> _SUPPLIED ENTRIES_:
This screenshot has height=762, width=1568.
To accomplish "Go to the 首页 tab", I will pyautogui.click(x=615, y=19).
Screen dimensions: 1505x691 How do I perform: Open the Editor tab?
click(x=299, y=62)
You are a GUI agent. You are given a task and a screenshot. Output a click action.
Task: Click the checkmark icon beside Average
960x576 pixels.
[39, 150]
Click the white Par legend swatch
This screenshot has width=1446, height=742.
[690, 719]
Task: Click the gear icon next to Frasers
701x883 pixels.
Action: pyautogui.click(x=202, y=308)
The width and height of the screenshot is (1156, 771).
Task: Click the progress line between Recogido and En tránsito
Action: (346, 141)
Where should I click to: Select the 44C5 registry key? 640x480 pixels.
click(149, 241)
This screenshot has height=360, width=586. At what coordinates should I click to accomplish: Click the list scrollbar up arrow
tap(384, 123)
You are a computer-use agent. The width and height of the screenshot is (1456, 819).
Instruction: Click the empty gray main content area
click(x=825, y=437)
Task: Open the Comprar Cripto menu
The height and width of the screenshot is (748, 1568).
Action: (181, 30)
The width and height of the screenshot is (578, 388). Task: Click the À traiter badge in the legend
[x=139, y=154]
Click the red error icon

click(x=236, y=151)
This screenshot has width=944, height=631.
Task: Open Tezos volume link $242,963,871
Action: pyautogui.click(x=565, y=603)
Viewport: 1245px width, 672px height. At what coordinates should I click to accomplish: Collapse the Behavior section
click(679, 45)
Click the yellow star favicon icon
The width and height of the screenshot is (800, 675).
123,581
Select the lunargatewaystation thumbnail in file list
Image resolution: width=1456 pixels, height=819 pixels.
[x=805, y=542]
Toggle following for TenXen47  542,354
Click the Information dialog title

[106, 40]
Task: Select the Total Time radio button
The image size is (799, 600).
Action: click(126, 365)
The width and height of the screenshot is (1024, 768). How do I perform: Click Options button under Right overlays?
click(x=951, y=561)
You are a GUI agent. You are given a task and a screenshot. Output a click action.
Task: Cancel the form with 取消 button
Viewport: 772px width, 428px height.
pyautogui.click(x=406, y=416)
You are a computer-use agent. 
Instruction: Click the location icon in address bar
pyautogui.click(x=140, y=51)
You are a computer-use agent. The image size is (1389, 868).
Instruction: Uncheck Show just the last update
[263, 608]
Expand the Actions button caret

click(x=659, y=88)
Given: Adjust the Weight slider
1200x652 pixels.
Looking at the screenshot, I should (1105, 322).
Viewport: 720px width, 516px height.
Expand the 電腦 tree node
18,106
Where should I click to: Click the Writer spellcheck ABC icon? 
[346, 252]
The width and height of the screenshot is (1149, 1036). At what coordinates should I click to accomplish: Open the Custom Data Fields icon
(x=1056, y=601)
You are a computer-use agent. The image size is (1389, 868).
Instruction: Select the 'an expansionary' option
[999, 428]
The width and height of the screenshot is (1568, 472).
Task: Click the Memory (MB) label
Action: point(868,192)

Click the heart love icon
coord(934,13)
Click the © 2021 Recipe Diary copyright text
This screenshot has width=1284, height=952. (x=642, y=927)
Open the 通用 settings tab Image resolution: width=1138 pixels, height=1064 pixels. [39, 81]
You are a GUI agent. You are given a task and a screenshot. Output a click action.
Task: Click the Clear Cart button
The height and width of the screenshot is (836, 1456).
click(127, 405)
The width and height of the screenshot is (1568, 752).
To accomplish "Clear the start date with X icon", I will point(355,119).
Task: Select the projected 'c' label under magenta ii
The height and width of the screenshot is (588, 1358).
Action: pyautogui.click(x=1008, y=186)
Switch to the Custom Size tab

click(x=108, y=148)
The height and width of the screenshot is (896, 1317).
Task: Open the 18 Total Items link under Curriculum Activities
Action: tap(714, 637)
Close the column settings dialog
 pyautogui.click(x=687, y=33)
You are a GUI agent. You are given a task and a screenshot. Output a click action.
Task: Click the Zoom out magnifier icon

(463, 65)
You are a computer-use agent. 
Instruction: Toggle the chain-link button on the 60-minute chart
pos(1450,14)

> _OBJECTIVE_:
Could you give everything from the line containing "Click the white Par legend swatch" down to the line containing "Looking at the" again, swapping "Weight slider" for "Opacity slider" and changing nothing else?

> _ANSWER BELOW_:
Click the white Par legend swatch
This screenshot has width=1446, height=742.
[690, 719]
Task: Click the gear icon next to Frasers
701x883 pixels.
Action: pyautogui.click(x=202, y=308)
The width and height of the screenshot is (1156, 771).
Task: Click the progress line between Recogido and En tránsito
Action: (346, 141)
Where should I click to: Select the 44C5 registry key? 640x480 pixels.
click(149, 241)
This screenshot has height=360, width=586. At what coordinates should I click to accomplish: Click the list scrollbar up arrow
tap(384, 123)
You are a computer-use agent. The width and height of the screenshot is (1456, 819).
Instruction: Click the empty gray main content area
click(x=825, y=437)
Task: Open the Comprar Cripto menu
The height and width of the screenshot is (748, 1568).
Action: (181, 30)
The width and height of the screenshot is (578, 388). Task: Click the À traiter badge in the legend
[x=139, y=154]
Click the red error icon

click(x=236, y=151)
This screenshot has width=944, height=631.
Task: Open Tezos volume link $242,963,871
Action: pyautogui.click(x=565, y=603)
Viewport: 1245px width, 672px height. At what coordinates should I click to accomplish: Collapse the Behavior section
click(679, 45)
Click the yellow star favicon icon
The width and height of the screenshot is (800, 675).
123,581
Select the lunargatewaystation thumbnail in file list
Image resolution: width=1456 pixels, height=819 pixels.
[x=805, y=542]
Toggle following for TenXen47  542,354
Click the Information dialog title

[106, 40]
Task: Select the Total Time radio button
The image size is (799, 600).
Action: click(126, 365)
The width and height of the screenshot is (1024, 768). How do I perform: Click Options button under Right overlays?
click(x=951, y=561)
You are a GUI agent. You are given a task and a screenshot. Output a click action.
Task: Cancel the form with 取消 button
Viewport: 772px width, 428px height.
pyautogui.click(x=406, y=416)
You are a computer-use agent. 
Instruction: Click the location icon in address bar
pyautogui.click(x=140, y=51)
You are a computer-use agent. The image size is (1389, 868).
Instruction: Uncheck Show just the last update
[263, 608]
Expand the Actions button caret

click(x=659, y=88)
Given: Adjust the Opacity slider
1200x652 pixels.
Looking at the screenshot, I should (1105, 322).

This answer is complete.